**Requirement:** Please repeat these lines exactly, starting at the line containing "Task: Collapse the" and ending at the line containing "tap(477, 222)".

____ Provided records

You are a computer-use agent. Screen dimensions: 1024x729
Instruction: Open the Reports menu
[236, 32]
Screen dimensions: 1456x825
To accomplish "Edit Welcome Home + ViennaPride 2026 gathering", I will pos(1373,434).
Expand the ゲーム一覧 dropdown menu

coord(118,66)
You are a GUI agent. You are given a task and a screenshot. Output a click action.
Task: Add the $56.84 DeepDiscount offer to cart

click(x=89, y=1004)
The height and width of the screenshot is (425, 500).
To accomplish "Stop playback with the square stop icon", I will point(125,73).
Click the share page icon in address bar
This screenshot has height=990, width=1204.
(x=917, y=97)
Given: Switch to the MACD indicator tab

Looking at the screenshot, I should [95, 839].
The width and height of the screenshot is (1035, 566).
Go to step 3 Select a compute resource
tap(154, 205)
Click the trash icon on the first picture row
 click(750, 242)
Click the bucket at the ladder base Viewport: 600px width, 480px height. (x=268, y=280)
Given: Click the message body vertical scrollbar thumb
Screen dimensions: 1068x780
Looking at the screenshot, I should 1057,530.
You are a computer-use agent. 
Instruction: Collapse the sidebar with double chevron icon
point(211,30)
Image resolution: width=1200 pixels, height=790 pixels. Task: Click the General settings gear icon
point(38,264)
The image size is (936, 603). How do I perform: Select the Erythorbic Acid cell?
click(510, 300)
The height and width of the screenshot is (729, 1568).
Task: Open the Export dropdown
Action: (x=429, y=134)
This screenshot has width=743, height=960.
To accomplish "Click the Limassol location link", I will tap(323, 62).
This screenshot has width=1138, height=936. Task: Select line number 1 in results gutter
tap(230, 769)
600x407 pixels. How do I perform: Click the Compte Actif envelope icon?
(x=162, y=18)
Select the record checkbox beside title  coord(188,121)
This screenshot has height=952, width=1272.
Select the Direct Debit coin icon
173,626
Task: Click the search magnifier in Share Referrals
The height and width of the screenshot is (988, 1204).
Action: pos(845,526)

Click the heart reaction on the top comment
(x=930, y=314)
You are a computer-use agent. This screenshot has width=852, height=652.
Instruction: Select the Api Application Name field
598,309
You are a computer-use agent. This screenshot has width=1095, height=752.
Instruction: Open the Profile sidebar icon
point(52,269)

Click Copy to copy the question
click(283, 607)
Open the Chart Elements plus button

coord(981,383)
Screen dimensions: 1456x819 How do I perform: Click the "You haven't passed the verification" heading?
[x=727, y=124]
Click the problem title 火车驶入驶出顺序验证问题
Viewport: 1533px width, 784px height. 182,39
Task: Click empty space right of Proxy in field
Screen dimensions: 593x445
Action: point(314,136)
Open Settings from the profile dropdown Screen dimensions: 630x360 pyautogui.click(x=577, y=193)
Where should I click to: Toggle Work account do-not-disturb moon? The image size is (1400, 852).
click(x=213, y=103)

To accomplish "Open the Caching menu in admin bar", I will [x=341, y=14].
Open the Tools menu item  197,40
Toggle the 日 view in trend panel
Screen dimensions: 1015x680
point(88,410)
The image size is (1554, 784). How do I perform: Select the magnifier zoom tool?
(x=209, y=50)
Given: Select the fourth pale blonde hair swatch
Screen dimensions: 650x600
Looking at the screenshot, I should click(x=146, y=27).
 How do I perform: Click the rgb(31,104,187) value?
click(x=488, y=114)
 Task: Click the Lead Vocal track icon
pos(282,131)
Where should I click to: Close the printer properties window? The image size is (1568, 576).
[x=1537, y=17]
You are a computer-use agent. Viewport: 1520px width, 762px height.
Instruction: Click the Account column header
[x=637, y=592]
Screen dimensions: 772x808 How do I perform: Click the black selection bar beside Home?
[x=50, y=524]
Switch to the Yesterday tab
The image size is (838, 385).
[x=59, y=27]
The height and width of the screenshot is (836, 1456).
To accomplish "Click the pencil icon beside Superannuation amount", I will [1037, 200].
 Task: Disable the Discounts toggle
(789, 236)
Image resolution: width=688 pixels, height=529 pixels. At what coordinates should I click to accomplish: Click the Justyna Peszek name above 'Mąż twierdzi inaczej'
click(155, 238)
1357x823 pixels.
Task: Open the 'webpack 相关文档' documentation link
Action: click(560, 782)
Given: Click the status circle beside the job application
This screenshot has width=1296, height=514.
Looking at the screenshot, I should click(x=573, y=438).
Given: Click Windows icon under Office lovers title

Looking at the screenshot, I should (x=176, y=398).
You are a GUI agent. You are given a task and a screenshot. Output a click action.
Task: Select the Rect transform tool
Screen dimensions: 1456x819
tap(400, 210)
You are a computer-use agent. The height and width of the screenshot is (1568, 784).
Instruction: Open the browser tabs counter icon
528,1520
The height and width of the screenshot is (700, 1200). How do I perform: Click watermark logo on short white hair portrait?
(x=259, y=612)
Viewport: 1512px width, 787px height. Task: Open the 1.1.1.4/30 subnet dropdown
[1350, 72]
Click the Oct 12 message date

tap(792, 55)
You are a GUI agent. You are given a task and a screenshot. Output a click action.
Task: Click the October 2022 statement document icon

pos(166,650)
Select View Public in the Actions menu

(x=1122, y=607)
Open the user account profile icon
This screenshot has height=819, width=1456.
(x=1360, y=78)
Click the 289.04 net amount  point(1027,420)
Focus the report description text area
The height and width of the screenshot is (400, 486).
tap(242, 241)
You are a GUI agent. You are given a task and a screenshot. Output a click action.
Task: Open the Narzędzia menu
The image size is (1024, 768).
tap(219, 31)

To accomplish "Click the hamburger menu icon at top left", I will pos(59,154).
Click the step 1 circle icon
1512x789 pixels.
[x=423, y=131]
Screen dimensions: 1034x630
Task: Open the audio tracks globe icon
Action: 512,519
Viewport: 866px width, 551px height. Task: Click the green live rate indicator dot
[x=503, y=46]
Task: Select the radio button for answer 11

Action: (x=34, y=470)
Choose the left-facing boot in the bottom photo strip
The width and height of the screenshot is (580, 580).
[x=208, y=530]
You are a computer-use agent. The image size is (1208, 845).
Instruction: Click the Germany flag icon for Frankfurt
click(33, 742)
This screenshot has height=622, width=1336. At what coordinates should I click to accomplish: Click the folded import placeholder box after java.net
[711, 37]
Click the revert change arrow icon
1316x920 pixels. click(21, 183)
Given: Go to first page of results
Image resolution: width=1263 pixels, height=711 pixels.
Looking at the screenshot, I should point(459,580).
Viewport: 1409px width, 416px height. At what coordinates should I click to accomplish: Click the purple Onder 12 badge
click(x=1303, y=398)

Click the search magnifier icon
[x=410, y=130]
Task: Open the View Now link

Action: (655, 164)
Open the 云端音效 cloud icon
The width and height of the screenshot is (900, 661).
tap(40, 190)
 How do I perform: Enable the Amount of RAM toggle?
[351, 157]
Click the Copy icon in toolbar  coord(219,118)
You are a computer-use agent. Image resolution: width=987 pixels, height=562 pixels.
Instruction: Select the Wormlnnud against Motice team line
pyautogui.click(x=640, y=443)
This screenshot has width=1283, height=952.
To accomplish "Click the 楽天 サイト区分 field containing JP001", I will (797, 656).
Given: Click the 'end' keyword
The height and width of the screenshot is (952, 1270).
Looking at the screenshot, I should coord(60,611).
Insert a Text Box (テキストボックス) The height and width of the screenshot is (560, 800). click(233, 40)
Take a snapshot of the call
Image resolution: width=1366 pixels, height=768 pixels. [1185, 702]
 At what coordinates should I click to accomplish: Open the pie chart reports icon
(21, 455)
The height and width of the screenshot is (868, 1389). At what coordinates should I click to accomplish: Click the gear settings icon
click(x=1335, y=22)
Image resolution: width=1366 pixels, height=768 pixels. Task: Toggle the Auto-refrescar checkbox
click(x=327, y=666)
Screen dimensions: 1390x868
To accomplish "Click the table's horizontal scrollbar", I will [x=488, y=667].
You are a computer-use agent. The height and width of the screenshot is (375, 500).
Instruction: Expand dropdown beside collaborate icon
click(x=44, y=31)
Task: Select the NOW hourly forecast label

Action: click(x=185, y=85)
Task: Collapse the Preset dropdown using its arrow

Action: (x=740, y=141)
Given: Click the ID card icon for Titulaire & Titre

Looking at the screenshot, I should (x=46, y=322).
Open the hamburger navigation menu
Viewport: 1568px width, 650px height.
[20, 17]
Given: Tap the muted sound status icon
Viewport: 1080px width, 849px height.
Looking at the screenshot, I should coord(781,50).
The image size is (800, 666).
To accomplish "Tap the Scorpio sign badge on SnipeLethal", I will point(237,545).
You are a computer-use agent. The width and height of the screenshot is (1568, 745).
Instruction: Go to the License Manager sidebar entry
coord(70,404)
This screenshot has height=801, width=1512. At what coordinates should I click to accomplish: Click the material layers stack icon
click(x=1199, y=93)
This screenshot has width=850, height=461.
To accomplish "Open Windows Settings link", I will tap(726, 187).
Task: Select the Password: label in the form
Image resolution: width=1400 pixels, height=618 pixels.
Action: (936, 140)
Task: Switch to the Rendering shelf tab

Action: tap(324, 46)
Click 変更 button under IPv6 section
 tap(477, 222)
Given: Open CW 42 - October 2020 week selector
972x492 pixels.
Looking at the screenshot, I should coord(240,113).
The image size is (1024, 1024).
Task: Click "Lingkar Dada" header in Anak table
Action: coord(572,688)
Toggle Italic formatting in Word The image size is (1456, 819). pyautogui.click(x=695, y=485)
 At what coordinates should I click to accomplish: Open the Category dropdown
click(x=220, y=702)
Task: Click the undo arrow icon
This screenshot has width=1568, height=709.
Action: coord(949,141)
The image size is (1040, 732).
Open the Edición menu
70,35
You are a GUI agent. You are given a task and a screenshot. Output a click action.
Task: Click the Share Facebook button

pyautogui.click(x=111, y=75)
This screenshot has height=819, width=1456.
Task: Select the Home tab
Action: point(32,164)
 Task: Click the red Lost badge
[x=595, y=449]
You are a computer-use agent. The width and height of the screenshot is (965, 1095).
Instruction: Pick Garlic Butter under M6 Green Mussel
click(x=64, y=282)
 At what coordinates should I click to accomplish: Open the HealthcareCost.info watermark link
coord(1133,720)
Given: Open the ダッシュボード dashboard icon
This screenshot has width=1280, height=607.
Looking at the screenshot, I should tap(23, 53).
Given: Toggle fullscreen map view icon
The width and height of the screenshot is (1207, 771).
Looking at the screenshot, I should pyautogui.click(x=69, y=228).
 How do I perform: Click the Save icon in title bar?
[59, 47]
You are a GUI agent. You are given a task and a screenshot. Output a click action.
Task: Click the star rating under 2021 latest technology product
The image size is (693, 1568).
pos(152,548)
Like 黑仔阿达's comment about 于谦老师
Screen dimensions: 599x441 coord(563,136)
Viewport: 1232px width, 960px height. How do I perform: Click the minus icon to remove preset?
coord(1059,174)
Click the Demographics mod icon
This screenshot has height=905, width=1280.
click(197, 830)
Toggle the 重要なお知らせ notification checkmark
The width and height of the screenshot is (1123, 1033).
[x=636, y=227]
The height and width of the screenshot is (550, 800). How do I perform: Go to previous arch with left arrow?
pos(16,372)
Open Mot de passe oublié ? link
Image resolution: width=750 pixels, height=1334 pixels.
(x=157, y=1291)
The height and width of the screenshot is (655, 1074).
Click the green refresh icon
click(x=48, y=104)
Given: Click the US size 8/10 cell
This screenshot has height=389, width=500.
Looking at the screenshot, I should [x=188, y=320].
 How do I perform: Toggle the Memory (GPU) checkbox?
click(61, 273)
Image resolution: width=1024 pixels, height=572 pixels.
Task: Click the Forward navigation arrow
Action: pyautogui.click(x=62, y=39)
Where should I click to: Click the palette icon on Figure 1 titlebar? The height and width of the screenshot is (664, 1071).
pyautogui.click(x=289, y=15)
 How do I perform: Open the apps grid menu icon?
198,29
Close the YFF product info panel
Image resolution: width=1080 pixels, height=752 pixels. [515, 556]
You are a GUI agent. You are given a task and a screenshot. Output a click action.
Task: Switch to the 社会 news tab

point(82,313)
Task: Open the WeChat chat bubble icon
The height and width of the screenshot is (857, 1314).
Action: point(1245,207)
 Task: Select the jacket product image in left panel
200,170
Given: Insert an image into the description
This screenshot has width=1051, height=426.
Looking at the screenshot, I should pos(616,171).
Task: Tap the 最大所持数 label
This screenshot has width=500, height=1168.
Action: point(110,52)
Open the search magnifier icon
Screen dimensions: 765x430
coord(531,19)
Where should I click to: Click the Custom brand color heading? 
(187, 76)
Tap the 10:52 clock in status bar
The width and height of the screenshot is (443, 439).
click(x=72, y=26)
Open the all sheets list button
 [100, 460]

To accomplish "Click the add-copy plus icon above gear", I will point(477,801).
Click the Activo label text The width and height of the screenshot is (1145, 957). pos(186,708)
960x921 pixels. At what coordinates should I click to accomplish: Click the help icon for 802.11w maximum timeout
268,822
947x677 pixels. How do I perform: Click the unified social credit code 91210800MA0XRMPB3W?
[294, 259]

________

**Completed exercise:**
Task: Collapse the Preset dropdown using its arrow

Action: (x=740, y=141)
Given: Click the ID card icon for Titulaire & Titre

Looking at the screenshot, I should (x=46, y=322).
Open the hamburger navigation menu
Viewport: 1568px width, 650px height.
[20, 17]
Given: Tap the muted sound status icon
Viewport: 1080px width, 849px height.
Looking at the screenshot, I should coord(781,50).
The image size is (800, 666).
To accomplish "Tap the Scorpio sign badge on SnipeLethal", I will point(237,545).
You are a computer-use agent. The width and height of the screenshot is (1568, 745).
Instruction: Go to the License Manager sidebar entry
coord(70,404)
This screenshot has height=801, width=1512. At what coordinates should I click to accomplish: Click the material layers stack icon
click(x=1199, y=93)
This screenshot has width=850, height=461.
To accomplish "Open Windows Settings link", I will tap(726, 187).
Task: Select the Password: label in the form
Image resolution: width=1400 pixels, height=618 pixels.
Action: (936, 140)
Task: Switch to the Rendering shelf tab

Action: tap(324, 46)
Click 変更 button under IPv6 section
 tap(477, 222)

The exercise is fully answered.